On Friday, October 26, and Saturday, October 27, more than 30 Arizona bands (and about 1,000 of their friends and fans) will descend upon Apache Lake, just east of Phoenix proper along the Salt River. Outside of holiday weekends, the 17-mile-long lake is rarely as busy as the other more frequented Phoenix-area lakes and offers breathtaking views. Like its neighbor, Canyon Lake, Apache Lake offers unfettered beauty with multiple nooks and crannies to explore, as well as tall canyon cliffs and occasional glimpses of wild life.

The charm, and the opportunity, that Apache Lake presents is not lost on Cardone and Kleinlein.

“Finding a place to do something independent and underground is really difficult,” says Cardone, who plays bass in the Sara Robinson Band, which will be appearing at the festival. “We’re just fortunate to have had this place for the last nine years. Apache Lake (Music Festival) is a beautiful thing. It’s my Christmas. All the bands play for nothing. They all come up, and getting 200 or so band members to leave their house for nothing — that, to me, says a lot. My favorite thing is when all the musicians, some who’ve never met before, come together.”

For Kleinlein, it was a no-brainer to host a festival at Apache Lake. For one, he had known the Schuster family, the caretakers of the lake and owners of a nearby restaurant, Jack’s Landing, and hotel. Kleinlein reached out to Cardone, who had previously been putting on his Jeromatherapy Festival for almost as long as ALMF has been in existence, to make sure he would not be stepping on any toes.

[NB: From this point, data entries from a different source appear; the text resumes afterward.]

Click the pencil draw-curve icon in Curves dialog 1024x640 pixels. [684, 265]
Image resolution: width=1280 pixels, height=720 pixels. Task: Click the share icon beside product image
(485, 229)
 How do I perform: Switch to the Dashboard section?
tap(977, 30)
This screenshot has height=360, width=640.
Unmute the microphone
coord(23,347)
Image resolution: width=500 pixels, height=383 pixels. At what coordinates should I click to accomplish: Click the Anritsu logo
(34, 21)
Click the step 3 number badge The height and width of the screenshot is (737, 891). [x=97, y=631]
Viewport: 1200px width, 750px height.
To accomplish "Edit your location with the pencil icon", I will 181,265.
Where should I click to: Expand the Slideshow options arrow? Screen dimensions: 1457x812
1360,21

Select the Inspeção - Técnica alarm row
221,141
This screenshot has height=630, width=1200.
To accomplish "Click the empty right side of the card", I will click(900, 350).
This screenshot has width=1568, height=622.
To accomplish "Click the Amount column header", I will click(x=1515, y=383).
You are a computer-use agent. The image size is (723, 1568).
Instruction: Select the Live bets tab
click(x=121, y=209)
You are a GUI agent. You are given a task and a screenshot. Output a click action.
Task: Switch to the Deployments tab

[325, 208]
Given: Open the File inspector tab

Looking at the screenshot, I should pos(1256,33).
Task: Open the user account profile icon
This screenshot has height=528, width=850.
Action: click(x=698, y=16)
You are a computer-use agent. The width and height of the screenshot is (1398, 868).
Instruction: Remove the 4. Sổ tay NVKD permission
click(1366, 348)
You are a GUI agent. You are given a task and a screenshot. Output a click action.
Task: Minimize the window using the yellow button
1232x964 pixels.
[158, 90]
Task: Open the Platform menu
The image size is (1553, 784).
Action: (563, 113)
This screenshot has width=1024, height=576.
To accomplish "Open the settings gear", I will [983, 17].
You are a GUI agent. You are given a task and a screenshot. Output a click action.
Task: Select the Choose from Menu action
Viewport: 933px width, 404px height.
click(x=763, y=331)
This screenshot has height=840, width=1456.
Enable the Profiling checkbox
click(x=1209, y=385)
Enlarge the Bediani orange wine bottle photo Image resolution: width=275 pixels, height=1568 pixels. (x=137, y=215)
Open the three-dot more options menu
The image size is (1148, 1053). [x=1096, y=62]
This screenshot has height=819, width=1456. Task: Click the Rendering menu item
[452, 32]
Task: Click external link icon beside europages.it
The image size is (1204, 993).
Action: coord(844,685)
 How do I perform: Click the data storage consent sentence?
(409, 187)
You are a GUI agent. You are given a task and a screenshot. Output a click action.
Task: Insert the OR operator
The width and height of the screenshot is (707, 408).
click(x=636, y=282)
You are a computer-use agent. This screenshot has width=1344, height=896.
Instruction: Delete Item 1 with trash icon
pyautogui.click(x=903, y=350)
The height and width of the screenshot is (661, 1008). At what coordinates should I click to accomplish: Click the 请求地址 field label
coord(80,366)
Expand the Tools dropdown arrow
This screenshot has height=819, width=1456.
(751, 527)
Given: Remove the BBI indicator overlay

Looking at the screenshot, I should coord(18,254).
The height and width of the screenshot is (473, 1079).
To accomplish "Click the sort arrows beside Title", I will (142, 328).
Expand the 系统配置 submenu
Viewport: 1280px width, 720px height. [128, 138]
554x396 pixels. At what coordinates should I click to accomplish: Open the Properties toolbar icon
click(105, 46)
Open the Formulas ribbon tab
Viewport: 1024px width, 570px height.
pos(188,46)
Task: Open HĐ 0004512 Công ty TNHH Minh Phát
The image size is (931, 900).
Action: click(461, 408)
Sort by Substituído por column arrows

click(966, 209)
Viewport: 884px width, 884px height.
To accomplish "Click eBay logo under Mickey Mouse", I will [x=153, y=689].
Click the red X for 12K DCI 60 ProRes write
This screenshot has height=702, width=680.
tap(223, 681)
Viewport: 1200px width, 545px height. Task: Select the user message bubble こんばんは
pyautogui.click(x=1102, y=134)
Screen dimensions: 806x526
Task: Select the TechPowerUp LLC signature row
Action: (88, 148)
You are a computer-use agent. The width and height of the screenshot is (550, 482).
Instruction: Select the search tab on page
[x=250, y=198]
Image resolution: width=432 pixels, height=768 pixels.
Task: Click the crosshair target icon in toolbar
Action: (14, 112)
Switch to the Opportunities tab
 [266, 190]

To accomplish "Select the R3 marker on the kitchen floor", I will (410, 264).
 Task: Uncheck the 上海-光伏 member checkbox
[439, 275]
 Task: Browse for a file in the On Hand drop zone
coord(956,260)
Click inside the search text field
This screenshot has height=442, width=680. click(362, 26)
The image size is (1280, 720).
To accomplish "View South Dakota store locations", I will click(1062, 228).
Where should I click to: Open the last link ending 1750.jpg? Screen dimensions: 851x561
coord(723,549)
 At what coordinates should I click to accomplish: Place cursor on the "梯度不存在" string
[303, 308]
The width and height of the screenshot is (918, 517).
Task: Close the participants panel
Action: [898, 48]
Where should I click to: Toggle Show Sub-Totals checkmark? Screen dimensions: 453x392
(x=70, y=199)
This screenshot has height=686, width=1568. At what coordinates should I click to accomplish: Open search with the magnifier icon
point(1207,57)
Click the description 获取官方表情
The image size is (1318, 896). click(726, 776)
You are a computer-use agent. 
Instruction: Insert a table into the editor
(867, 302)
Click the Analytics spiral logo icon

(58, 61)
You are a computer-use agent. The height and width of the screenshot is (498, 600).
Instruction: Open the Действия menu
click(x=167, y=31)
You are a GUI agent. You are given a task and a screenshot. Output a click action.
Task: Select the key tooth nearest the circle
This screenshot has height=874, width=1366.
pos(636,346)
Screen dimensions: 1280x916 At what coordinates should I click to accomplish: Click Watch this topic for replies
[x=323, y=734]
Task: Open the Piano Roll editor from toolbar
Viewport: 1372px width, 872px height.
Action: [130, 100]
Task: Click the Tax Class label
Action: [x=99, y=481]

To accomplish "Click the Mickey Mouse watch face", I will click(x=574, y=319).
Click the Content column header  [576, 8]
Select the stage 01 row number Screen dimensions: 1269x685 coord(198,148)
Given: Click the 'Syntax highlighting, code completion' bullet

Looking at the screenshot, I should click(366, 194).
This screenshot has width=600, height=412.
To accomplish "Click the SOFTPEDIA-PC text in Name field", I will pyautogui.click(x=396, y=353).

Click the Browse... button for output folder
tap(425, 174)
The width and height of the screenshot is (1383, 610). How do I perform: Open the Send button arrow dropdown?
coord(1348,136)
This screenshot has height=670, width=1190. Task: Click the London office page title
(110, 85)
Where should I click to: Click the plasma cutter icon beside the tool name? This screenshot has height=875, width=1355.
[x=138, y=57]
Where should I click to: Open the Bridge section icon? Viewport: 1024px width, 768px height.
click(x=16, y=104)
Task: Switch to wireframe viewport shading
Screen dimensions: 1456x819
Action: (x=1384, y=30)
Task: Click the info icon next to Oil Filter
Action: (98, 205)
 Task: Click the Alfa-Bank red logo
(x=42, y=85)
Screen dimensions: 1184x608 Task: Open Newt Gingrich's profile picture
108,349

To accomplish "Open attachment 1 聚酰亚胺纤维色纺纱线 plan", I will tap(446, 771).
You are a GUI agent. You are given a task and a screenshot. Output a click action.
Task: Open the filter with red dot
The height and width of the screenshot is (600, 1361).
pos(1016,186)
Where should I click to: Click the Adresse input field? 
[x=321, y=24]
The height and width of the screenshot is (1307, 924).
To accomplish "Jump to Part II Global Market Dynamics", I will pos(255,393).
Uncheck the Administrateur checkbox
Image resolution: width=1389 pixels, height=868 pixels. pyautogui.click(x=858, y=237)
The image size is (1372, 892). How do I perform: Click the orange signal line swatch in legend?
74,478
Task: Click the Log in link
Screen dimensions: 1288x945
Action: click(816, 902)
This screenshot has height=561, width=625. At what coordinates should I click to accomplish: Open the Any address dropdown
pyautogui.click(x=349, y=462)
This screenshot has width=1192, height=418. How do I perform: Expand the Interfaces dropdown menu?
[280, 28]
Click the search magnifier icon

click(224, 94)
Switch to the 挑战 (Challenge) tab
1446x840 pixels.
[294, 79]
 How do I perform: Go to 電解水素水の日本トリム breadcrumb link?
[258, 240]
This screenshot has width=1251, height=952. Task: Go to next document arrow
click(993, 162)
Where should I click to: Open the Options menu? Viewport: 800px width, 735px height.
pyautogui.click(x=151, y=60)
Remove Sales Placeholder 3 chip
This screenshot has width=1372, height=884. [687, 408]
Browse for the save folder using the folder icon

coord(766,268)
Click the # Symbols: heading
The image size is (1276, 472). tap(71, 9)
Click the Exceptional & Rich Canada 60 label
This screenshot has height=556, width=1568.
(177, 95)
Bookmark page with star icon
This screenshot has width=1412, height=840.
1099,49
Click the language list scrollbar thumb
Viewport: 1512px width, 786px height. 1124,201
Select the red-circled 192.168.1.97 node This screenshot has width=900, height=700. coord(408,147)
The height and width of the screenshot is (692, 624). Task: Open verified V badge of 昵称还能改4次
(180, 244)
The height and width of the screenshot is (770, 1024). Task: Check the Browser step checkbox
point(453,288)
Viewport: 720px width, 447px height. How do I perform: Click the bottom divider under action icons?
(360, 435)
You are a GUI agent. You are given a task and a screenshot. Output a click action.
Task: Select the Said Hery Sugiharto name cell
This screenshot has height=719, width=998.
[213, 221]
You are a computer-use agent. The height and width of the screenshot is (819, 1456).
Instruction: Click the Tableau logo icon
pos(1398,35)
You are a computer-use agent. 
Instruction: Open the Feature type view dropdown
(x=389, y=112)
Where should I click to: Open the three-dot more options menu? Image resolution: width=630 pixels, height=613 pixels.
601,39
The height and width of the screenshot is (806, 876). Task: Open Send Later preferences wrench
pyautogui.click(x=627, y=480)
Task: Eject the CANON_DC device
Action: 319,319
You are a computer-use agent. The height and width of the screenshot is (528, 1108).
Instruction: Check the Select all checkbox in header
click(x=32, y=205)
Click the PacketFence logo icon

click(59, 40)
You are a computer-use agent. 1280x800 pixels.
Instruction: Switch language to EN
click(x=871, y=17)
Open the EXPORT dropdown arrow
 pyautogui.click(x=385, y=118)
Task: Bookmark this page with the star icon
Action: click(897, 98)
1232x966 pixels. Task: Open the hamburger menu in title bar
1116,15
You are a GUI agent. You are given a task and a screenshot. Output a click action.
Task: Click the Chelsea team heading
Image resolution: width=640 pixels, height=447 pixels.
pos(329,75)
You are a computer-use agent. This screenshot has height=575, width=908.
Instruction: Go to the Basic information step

“I called PC and asked when he was going to do Jeromatherapy. He told me he wasn’t going to be doing it any more, so I told him about the lake and asked if he wanted to be involved. We scoped out Apache Lake together and it worked out really well,” says Kleinlein.

While Jeromatherapy was a great outlet for Cardone, who qualifies for scene veteran status as a member of dozens of local bands over the last four decades, there were significant challenges that made the timing right to start something new with Kleinlein.

“Apache Lake has a restaurant, and a store, and power, and hotel rooms. It’s a beautiful lake that is kind of undiscovered by Arizonans. It’s like a little mini-slice of Lake Powell, with the huge cliffs,” adds Cardone.

How pretty is that?
Brian Dellis
Festival passes are $30 for a single day and $50 for the weekend, which includes all related parking and camping fees. While there is plenty of camping to support several thousand people, Cardone recommends arriving early to get the more sought-after spots.

“We have people starting to camp, usually, on Wednesday to get the best spots,” says Cardone.

Prime camping would be those spots closest to the festival and nearest to the beach. It is common for many areas of the lake to become pretty active throughout the night, especially when you get a couple of hundred musicians together. Cardone and Kleinlein both seem to be completely entertained by the idea of musicians and their fans coming together under the stars for some good, clean fun.

“Camping on the waterfront is a very, let’s say, interactive situation. Everyone has guitars and plays music all night. If you want to sleep, you might want to camp a little ways from the festival,” says Cardone.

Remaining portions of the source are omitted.